Content starts

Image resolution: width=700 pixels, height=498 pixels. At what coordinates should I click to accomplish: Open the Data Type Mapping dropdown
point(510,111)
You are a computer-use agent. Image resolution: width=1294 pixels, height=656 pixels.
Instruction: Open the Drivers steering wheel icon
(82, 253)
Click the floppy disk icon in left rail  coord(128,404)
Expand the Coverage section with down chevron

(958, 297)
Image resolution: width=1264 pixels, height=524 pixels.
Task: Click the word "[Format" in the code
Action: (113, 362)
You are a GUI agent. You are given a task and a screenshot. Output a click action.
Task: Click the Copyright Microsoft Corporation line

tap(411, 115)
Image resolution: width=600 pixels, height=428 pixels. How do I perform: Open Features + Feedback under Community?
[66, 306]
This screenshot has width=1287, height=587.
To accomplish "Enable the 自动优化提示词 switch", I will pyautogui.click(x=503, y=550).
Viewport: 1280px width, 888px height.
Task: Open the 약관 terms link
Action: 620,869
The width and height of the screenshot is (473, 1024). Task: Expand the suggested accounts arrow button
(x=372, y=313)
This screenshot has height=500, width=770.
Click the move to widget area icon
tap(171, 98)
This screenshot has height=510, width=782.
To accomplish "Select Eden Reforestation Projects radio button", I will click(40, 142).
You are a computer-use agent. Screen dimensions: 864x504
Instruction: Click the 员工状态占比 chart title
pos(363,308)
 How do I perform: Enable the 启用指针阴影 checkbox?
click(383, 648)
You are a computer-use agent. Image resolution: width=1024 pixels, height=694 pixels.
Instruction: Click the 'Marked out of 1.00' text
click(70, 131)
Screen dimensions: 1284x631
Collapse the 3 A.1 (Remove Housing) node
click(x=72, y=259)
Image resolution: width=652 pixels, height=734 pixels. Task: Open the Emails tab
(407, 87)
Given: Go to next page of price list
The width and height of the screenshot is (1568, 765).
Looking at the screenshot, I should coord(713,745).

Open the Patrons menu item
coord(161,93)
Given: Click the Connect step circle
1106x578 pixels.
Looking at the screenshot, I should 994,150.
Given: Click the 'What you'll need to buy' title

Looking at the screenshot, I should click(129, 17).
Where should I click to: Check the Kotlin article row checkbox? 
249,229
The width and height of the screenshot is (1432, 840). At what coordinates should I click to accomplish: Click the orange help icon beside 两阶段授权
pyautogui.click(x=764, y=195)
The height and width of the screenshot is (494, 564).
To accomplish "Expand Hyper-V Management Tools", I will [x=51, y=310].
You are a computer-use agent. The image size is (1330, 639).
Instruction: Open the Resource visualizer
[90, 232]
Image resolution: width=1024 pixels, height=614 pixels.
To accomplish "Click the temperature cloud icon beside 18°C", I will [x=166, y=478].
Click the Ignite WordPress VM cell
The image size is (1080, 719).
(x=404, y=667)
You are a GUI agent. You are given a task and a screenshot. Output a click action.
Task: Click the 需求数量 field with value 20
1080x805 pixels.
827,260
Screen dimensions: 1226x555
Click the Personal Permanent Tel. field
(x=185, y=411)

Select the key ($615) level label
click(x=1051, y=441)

Content ends

Retype the records above from the very first line down to the line with "Click the floppy", keeping both of those lines. Include nothing beyond them.

Image resolution: width=700 pixels, height=498 pixels. At what coordinates should I click to accomplish: Open the Data Type Mapping dropdown
point(510,111)
You are a computer-use agent. Image resolution: width=1294 pixels, height=656 pixels.
Instruction: Open the Drivers steering wheel icon
(82, 253)
Click the floppy disk icon in left rail  coord(128,404)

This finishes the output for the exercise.